TASK TO CARRY OUT: Your task is to find every line in the records that holds the string "chevron" and copy it.

MATERIAL PROVIDED:
■ ■ ■

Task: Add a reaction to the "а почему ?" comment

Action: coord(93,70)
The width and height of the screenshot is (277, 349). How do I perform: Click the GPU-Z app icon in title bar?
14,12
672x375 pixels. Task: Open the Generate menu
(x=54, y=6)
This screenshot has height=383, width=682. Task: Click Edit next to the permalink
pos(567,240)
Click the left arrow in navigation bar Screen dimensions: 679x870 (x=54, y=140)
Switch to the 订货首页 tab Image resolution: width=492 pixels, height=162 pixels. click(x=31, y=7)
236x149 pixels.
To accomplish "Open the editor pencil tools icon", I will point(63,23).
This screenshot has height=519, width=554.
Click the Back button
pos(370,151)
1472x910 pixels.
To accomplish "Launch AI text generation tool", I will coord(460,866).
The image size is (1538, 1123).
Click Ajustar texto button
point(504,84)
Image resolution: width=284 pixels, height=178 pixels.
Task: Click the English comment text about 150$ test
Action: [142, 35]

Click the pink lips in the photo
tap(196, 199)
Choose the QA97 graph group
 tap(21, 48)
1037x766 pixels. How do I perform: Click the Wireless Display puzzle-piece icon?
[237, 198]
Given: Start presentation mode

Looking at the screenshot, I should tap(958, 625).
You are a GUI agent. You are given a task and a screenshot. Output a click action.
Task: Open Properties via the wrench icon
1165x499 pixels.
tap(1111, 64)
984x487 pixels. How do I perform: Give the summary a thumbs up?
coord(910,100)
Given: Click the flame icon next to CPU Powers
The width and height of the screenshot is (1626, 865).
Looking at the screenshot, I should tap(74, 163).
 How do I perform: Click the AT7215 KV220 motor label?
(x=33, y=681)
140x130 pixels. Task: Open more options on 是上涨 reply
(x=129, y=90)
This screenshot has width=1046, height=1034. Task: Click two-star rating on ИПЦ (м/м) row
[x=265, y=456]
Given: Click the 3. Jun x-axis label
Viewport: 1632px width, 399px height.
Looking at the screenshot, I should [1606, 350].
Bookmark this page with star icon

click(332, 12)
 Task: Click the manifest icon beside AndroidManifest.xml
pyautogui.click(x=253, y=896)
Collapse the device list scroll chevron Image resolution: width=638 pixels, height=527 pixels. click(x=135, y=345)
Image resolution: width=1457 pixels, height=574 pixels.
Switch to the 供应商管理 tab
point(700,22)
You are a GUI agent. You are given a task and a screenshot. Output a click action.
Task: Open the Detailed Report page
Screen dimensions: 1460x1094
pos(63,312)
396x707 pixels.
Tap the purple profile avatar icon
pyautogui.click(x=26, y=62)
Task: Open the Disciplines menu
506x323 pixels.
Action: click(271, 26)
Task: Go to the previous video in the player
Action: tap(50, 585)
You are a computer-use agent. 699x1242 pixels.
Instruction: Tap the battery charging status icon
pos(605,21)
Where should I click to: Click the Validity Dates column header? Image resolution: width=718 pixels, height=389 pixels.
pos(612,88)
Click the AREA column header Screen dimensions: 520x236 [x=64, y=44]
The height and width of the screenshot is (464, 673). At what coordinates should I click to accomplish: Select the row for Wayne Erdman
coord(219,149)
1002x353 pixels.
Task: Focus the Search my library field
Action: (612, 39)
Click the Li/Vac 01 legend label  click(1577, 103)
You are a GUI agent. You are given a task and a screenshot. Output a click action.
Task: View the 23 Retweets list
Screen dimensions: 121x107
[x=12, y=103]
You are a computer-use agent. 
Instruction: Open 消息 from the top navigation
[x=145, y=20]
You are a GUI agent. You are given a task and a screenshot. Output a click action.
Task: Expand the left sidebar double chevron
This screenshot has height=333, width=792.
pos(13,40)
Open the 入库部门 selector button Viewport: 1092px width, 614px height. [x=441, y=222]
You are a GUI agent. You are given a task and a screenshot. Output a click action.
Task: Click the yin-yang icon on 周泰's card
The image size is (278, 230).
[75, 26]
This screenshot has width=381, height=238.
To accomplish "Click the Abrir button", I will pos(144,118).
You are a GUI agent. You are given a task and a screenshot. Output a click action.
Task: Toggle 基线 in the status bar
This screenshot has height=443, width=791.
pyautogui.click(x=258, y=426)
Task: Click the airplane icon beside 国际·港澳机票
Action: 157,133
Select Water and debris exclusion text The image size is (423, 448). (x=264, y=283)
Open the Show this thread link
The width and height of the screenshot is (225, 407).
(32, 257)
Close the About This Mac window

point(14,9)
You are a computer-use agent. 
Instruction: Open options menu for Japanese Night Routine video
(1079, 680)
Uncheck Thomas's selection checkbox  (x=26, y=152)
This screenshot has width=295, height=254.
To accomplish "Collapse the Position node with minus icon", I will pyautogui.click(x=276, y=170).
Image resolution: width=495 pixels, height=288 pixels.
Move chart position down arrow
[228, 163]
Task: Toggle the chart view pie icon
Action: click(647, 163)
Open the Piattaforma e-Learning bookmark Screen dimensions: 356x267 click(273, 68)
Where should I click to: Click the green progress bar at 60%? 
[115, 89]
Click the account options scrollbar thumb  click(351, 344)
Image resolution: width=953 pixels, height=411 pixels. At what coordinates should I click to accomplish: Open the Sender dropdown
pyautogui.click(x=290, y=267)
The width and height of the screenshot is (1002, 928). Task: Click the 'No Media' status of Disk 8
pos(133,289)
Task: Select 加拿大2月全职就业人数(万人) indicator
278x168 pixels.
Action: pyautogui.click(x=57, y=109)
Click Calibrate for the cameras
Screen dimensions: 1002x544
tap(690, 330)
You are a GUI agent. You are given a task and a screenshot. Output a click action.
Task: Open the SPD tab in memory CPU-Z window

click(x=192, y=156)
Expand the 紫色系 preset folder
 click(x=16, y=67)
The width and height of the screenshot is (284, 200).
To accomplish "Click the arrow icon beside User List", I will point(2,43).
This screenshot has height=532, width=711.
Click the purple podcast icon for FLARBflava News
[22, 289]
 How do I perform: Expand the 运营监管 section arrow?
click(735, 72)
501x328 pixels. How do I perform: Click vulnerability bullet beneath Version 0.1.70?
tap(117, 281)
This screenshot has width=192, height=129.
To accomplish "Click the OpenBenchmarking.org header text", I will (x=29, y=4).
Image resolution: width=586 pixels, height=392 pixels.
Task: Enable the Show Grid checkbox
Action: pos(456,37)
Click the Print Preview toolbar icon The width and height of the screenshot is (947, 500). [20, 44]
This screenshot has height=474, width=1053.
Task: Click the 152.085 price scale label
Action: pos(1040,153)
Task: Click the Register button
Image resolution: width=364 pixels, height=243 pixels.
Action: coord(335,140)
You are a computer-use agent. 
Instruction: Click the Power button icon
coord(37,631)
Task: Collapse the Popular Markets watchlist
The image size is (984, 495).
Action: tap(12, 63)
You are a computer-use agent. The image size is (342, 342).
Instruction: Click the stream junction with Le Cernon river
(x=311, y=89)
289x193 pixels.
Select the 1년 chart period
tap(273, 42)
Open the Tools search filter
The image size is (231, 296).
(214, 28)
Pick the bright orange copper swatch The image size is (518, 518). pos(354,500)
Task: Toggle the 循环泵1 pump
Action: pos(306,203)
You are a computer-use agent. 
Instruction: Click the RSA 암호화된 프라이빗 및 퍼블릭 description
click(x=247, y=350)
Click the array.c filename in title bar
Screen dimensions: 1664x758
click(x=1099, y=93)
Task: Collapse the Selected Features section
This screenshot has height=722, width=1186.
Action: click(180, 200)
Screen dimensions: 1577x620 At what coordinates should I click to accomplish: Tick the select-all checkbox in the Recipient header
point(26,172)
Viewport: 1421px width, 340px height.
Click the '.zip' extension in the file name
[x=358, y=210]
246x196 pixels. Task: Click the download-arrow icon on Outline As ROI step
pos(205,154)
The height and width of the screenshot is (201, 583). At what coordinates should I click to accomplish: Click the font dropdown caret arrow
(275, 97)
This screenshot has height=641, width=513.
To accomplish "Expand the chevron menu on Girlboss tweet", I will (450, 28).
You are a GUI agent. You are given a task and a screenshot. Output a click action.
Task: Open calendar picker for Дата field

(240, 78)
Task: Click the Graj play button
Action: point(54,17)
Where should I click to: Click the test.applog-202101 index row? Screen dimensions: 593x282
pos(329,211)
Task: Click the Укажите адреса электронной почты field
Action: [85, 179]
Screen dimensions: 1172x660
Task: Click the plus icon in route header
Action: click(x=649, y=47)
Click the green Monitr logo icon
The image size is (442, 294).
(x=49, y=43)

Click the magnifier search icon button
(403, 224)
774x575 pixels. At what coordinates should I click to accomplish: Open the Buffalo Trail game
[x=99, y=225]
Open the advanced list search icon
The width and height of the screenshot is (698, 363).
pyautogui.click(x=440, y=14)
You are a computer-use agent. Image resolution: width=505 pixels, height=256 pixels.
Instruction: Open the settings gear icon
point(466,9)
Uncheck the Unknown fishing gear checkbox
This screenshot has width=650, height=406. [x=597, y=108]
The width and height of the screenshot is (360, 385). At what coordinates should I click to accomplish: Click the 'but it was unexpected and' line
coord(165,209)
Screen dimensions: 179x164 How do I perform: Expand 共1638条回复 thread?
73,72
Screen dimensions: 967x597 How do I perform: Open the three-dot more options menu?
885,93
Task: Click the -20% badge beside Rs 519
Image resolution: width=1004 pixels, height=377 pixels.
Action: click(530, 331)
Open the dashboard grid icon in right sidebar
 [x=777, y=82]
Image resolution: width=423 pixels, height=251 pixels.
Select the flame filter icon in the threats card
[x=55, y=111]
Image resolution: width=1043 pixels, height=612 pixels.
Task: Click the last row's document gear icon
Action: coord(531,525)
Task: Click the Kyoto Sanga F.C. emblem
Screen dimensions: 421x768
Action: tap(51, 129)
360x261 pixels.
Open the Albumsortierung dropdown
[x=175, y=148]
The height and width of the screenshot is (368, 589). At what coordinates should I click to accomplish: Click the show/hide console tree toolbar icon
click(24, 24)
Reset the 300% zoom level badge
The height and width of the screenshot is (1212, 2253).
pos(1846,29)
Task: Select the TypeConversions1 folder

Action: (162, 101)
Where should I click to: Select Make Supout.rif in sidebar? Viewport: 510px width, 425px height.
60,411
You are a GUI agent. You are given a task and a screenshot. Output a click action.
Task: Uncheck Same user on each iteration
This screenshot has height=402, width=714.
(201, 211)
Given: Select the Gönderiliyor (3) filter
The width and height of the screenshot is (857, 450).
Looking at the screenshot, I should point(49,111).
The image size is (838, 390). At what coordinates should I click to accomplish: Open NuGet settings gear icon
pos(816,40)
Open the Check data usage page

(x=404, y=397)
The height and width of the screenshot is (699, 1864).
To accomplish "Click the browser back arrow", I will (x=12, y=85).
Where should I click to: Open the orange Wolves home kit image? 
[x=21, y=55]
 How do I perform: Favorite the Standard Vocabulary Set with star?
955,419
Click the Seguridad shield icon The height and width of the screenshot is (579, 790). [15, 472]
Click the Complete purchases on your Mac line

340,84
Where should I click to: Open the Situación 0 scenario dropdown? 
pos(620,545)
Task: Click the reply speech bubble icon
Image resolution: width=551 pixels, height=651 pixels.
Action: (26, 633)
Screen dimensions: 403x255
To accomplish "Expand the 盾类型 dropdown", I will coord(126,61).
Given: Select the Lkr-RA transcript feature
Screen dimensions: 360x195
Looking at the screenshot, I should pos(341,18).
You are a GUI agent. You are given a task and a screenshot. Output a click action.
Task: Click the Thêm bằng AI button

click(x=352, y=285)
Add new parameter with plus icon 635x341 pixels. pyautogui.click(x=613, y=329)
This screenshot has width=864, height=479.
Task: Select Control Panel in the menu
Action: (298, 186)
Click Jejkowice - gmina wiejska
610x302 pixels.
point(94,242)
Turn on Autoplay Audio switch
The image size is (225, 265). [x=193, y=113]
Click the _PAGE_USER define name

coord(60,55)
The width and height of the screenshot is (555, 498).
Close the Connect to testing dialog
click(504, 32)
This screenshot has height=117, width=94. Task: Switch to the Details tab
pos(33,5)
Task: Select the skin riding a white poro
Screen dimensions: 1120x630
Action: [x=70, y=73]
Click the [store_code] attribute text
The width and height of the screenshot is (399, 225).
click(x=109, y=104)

■ ■ ■

ANSWER TO THIS PROBLEM:
Collapse the device list scroll chevron Image resolution: width=638 pixels, height=527 pixels. click(x=135, y=345)
Task: Expand the left sidebar double chevron
To accomplish "Expand the chevron menu on Girlboss tweet", I will (450, 28).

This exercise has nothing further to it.